# SUPPLIED RECORDS
********************

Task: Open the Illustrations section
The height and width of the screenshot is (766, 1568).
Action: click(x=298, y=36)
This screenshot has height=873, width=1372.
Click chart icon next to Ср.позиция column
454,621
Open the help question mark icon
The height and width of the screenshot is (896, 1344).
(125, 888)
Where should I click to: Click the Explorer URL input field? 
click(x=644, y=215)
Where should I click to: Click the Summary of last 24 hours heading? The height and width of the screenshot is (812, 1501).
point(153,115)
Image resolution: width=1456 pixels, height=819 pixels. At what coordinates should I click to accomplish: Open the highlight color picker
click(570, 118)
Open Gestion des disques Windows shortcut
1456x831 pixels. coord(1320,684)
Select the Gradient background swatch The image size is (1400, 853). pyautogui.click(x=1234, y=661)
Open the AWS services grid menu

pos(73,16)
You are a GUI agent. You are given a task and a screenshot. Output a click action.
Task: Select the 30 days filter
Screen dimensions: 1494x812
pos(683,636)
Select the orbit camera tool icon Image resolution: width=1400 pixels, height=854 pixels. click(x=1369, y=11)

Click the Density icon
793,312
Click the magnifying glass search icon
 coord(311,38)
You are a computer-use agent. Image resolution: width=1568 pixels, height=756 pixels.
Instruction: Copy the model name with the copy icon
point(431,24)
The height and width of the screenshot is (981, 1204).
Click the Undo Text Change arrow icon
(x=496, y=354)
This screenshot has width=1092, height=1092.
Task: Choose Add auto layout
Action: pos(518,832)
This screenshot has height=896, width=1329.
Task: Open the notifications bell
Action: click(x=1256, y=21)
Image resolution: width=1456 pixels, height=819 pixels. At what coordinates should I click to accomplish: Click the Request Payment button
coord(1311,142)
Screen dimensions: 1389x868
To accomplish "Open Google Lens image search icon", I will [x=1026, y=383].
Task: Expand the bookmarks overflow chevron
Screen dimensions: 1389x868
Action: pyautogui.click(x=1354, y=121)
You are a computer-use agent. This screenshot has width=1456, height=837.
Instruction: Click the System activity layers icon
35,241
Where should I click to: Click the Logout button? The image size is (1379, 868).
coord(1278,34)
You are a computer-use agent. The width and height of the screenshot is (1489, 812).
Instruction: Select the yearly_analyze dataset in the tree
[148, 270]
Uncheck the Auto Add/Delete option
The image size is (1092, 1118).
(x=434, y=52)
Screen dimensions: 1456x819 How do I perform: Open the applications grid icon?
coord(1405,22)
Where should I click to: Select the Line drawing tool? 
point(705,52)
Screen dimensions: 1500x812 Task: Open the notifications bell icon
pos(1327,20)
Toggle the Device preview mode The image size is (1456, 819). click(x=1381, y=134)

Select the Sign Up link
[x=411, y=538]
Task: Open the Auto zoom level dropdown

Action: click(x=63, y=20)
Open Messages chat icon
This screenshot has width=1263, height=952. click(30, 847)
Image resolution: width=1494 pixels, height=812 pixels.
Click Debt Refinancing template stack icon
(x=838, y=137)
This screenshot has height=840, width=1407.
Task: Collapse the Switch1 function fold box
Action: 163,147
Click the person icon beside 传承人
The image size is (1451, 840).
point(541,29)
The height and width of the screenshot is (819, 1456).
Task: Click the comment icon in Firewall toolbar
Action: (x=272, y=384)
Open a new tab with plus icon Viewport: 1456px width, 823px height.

********************

# WHAT THE TASK ASKS
Give the listing again, word for word.

# ANSWER TO THE EXERCISE
Task: Open the Illustrations section
The height and width of the screenshot is (766, 1568).
Action: click(x=298, y=36)
This screenshot has height=873, width=1372.
Click chart icon next to Ср.позиция column
454,621
Open the help question mark icon
The height and width of the screenshot is (896, 1344).
(125, 888)
Where should I click to: Click the Explorer URL input field? 
click(x=644, y=215)
Where should I click to: Click the Summary of last 24 hours heading? The height and width of the screenshot is (812, 1501).
point(153,115)
Image resolution: width=1456 pixels, height=819 pixels. At what coordinates should I click to accomplish: Open the highlight color picker
click(570, 118)
Open Gestion des disques Windows shortcut
1456x831 pixels. coord(1320,684)
Select the Gradient background swatch The image size is (1400, 853). pyautogui.click(x=1234, y=661)
Open the AWS services grid menu

pos(73,16)
You are a GUI agent. You are given a task and a screenshot. Output a click action.
Task: Select the 30 days filter
Screen dimensions: 1494x812
pos(683,636)
Select the orbit camera tool icon Image resolution: width=1400 pixels, height=854 pixels. click(x=1369, y=11)

Click the Density icon
793,312
Click the magnifying glass search icon
 coord(311,38)
You are a computer-use agent. Image resolution: width=1568 pixels, height=756 pixels.
Instruction: Copy the model name with the copy icon
point(431,24)
The height and width of the screenshot is (981, 1204).
Click the Undo Text Change arrow icon
(x=496, y=354)
This screenshot has width=1092, height=1092.
Task: Choose Add auto layout
Action: pos(518,832)
This screenshot has height=896, width=1329.
Task: Open the notifications bell
Action: click(x=1256, y=21)
Image resolution: width=1456 pixels, height=819 pixels. At what coordinates should I click to accomplish: Click the Request Payment button
coord(1311,142)
Screen dimensions: 1389x868
To accomplish "Open Google Lens image search icon", I will [x=1026, y=383].
Task: Expand the bookmarks overflow chevron
Screen dimensions: 1389x868
Action: pyautogui.click(x=1354, y=121)
You are a computer-use agent. This screenshot has width=1456, height=837.
Instruction: Click the System activity layers icon
35,241
Where should I click to: Click the Logout button? The image size is (1379, 868).
coord(1278,34)
You are a computer-use agent. The width and height of the screenshot is (1489, 812).
Instruction: Select the yearly_analyze dataset in the tree
[148, 270]
Uncheck the Auto Add/Delete option
The image size is (1092, 1118).
(x=434, y=52)
Screen dimensions: 1456x819 How do I perform: Open the applications grid icon?
coord(1405,22)
Where should I click to: Select the Line drawing tool? 
point(705,52)
Screen dimensions: 1500x812 Task: Open the notifications bell icon
pos(1327,20)
Toggle the Device preview mode The image size is (1456, 819). click(x=1381, y=134)

Select the Sign Up link
[x=411, y=538]
Task: Open the Auto zoom level dropdown

Action: click(x=63, y=20)
Open Messages chat icon
This screenshot has width=1263, height=952. click(30, 847)
Image resolution: width=1494 pixels, height=812 pixels.
Click Debt Refinancing template stack icon
(x=838, y=137)
This screenshot has height=840, width=1407.
Task: Collapse the Switch1 function fold box
Action: 163,147
Click the person icon beside 传承人
The image size is (1451, 840).
point(541,29)
The height and width of the screenshot is (819, 1456).
Task: Click the comment icon in Firewall toolbar
Action: (x=272, y=384)
Open a new tab with plus icon Viewport: 1456px width, 823px height.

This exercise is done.